Experimental. This function is part of the experimental probabilistic network module and the API may change in future versions.

Usage

prob_net_learn(network, observations = list(), num_samples = 1000)

Arguments

network

A prob_net object created by prob_net().

observations

A named list where names are node IDs and values are observed values.

num_samples

Number of samples to simulate for each node (default is 1000).

Value

A data frame with num_samples rows and one column per node containing the simulated posterior samples.

Details

This function updates a probabilistic network of project risks with observed values for certain nodes and then performs inference to generate posterior distributions for unobserved nodes. The function supports normal, uniform, lognormal, conditional continuous, conditional discrete, discrete, and aggregate (summation) node types.

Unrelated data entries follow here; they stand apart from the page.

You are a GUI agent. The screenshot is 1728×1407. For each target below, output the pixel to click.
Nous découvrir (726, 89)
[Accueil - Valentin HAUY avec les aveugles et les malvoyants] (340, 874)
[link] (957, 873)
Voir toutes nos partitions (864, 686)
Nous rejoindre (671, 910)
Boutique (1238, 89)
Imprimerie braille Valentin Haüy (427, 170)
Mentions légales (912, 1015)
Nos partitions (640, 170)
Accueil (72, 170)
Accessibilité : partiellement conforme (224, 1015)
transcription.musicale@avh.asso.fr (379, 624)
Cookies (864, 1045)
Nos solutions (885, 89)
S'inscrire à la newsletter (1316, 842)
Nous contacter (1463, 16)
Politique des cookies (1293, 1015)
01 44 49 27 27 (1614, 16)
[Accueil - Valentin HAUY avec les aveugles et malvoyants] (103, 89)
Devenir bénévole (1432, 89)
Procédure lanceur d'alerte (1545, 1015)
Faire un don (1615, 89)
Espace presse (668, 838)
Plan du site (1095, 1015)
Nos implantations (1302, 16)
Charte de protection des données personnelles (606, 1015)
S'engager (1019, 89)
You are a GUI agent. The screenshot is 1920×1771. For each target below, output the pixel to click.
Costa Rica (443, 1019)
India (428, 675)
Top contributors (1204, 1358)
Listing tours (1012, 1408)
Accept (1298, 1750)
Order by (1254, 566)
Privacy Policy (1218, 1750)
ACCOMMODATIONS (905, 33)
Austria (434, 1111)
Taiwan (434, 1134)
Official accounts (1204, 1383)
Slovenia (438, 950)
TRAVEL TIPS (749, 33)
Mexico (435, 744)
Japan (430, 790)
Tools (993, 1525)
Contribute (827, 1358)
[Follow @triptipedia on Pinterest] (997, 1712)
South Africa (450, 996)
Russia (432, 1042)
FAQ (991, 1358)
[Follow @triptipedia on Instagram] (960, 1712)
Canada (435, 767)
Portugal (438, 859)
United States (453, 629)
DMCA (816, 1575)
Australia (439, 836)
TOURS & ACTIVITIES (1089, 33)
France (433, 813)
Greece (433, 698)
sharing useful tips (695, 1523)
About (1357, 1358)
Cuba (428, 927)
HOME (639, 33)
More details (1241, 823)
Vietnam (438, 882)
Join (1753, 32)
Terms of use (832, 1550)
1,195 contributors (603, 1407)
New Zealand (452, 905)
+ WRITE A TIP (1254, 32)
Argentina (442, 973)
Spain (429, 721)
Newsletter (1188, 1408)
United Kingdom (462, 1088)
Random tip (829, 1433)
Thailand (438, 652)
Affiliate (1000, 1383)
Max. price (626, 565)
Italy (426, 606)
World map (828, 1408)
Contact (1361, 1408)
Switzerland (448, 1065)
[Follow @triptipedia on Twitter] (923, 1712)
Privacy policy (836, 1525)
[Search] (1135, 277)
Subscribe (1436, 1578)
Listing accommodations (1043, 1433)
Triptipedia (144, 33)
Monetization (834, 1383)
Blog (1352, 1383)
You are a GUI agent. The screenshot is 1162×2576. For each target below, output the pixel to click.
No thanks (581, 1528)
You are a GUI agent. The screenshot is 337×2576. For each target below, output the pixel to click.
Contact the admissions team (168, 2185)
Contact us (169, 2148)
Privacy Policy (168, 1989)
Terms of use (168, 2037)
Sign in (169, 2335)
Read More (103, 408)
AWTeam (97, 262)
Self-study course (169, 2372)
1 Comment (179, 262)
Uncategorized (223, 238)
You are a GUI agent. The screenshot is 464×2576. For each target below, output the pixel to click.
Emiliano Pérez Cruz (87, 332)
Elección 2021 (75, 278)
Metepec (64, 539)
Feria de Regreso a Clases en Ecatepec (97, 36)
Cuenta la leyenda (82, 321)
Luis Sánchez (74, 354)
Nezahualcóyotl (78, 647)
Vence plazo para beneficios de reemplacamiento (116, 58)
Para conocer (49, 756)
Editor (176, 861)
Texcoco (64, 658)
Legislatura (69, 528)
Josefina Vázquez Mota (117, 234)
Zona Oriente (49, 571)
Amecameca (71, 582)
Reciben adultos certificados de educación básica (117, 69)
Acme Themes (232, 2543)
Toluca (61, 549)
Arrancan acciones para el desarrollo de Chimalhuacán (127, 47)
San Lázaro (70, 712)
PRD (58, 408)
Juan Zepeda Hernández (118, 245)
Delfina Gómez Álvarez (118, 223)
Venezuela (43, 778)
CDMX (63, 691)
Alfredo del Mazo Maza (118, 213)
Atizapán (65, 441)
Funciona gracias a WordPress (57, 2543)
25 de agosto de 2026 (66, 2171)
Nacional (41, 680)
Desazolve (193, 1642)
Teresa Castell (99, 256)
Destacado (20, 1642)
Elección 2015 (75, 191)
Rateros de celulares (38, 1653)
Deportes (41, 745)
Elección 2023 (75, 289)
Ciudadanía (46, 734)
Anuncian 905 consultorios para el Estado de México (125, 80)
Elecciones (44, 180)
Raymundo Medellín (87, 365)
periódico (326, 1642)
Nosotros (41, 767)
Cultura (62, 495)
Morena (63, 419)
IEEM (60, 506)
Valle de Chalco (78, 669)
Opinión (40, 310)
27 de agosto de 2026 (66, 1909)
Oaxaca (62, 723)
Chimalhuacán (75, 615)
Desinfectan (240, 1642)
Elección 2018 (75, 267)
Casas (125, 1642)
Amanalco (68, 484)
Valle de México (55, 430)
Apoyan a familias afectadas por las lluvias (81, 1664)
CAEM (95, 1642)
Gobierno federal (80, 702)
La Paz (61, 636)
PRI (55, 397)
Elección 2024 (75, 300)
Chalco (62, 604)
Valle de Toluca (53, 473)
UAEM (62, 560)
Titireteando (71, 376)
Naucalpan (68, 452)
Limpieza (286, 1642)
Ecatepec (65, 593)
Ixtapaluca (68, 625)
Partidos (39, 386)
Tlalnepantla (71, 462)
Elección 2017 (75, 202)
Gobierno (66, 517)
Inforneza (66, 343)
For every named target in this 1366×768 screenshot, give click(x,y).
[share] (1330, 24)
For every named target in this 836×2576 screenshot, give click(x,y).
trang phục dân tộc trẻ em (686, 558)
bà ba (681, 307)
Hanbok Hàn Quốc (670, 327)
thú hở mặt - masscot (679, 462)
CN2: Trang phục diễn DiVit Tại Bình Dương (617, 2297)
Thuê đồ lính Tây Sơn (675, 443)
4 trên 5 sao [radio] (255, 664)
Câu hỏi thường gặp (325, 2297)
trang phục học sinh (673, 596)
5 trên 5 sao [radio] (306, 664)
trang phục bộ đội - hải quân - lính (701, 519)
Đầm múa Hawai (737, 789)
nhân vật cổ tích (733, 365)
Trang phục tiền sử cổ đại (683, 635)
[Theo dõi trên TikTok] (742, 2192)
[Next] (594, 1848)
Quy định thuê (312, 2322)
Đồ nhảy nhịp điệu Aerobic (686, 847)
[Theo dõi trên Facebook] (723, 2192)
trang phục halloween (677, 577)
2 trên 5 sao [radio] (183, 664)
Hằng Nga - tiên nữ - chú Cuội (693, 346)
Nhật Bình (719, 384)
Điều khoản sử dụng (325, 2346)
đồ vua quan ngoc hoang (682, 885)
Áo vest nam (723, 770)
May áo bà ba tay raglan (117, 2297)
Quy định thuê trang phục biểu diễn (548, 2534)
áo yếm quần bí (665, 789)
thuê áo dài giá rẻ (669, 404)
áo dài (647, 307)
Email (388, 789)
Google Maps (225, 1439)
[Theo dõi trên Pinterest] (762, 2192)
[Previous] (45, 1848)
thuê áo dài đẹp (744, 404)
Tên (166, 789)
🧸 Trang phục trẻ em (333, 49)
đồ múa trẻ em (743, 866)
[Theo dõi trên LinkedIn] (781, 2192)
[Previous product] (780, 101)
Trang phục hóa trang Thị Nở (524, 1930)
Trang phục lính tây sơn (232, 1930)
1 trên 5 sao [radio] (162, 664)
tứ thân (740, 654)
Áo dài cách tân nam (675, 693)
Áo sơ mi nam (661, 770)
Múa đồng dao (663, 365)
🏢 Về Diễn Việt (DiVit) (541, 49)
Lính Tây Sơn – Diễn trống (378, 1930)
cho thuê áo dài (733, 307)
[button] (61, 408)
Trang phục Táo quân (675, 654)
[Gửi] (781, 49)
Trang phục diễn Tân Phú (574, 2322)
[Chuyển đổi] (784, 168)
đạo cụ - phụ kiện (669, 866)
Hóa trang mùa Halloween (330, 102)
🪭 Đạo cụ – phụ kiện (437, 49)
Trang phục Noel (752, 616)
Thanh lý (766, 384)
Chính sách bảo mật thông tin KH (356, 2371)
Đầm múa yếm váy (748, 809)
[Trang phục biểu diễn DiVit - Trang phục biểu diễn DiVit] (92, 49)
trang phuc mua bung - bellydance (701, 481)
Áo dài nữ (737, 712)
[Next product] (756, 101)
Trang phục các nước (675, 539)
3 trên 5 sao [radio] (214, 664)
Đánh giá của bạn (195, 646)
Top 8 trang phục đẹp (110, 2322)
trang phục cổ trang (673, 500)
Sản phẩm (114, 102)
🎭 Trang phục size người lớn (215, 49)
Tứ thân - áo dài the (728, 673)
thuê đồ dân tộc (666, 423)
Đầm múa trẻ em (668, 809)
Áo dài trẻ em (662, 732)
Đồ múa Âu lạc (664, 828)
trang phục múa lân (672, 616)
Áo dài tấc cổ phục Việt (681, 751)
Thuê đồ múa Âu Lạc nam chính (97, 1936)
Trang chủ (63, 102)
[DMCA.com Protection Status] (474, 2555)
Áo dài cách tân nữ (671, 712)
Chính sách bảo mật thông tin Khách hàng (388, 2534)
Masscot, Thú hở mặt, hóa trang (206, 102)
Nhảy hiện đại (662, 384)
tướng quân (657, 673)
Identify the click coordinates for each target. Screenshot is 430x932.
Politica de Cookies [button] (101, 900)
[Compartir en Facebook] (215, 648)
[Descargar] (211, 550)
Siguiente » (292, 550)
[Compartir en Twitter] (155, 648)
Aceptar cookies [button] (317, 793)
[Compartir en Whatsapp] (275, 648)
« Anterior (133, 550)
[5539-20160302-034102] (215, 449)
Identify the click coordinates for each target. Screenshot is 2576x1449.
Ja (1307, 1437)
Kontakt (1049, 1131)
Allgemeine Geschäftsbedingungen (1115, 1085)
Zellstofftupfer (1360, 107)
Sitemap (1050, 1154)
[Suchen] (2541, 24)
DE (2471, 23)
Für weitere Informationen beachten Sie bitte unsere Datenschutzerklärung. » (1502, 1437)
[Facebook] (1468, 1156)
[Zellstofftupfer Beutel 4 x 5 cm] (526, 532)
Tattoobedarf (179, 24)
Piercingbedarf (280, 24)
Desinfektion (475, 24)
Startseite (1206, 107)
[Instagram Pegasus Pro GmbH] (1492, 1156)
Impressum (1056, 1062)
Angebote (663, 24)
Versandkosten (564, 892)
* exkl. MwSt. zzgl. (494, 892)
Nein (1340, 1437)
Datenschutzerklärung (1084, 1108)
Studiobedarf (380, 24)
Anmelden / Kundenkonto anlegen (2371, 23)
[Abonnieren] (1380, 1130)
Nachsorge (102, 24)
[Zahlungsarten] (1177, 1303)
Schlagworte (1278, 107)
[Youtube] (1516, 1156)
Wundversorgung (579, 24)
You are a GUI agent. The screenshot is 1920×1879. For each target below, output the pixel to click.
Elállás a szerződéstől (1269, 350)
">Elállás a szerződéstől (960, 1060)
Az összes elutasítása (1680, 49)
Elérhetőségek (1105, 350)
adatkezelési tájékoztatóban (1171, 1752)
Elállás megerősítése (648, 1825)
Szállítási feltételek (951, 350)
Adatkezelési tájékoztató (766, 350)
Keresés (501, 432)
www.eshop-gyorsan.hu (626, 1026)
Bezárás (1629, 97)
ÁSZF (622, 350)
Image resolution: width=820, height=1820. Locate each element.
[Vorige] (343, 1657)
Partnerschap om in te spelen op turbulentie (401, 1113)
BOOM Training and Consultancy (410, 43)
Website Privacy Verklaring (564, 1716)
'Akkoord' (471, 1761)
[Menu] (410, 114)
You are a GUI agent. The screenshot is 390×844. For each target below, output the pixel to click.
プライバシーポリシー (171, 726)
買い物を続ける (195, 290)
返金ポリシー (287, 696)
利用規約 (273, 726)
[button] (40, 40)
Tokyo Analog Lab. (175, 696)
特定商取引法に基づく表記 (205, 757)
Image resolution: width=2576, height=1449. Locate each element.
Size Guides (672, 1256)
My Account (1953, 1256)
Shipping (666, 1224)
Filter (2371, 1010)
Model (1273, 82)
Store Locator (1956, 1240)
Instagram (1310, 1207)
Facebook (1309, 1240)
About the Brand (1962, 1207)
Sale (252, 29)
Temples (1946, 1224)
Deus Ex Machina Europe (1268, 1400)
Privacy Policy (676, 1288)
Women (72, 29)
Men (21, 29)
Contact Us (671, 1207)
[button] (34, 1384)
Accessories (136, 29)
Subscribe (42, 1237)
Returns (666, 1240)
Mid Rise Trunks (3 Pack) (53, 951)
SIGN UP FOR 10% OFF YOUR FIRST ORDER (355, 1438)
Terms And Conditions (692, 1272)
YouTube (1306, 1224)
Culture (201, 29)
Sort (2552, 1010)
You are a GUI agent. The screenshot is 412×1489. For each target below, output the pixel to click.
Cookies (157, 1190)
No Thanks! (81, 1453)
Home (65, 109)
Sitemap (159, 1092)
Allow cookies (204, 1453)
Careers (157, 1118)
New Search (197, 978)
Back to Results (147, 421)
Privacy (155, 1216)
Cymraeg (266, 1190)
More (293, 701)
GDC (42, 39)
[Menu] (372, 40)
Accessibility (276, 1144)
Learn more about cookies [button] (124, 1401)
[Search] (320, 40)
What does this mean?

Normal nodes are sampled from a normal distribution using the specified mean and sd. Uniform nodes are sampled from a uniform distribution between the specified min and max values. Lognormal nodes are sampled from a lognormal distribution with specified meanlog and sdlog. Conditional nodes depend on a discrete conditional node; if the condition is TRUE (value = 1), the node follows the true_dist, otherwise it follows the false_dist (value = 0). Conditional distributions can be normal, lognormal, uniform, or discrete. Discrete nodes are sampled using sample(), and aggregate nodes are computed as the sum of values from the specified nodes. Observed nodes are fixed at their given values.

Examples

# Define nodes
nodes <- data.frame(
  id = c("A", "B", "C", "D"),
  label = c("Node A", "Node B", "Node C", "Node D"),
  stringsAsFactors = FALSE
)

# Define links
links <- data.frame(
  source = c("A", "A", "B", "C"),
  target = c("B", "C", "D", "D"),
  weight = c(1, 2, 3, 4),
  stringsAsFactors = FALSE
)

# Define distributions for nodes
distributions <- list(
  A = list(type = "discrete", values = c(0, 1), probs = c(0.5, 0.5)),
  B = list(type = "normal", mean = 2, sd = 0.5),
  C = list(
    type = "conditional", condition = "A",
    true_dist = list(type = "normal", mean = 1, sd = 0.5),
    false_dist = list(type = "discrete", values = c(0, 1), probs = c(0.4, 0.6))
  ),
  D = list(type = "aggregate", nodes = c("B", "C"))
)

# Create the network graph
graph <- prob_net(nodes, links, distributions = distributions)

# Perform Bayesian updating with observations
observations <- list(A = 1)
updated_results <- prob_net_learn(graph, observations, num_samples = 1000)
head(updated_results)
#>   A        B         C        D
#> 1 1 2.129639 1.7865548 3.916194
#> 2 1 2.345738 1.1611199 3.506858
#> 3 1 1.817078 0.8336464 2.650725
#> 4 1 2.601603 0.2117512 2.813354
#> 5 1 1.503451 0.4629828 1.966434
#> 6 1 2.595935 1.1311792 3.727114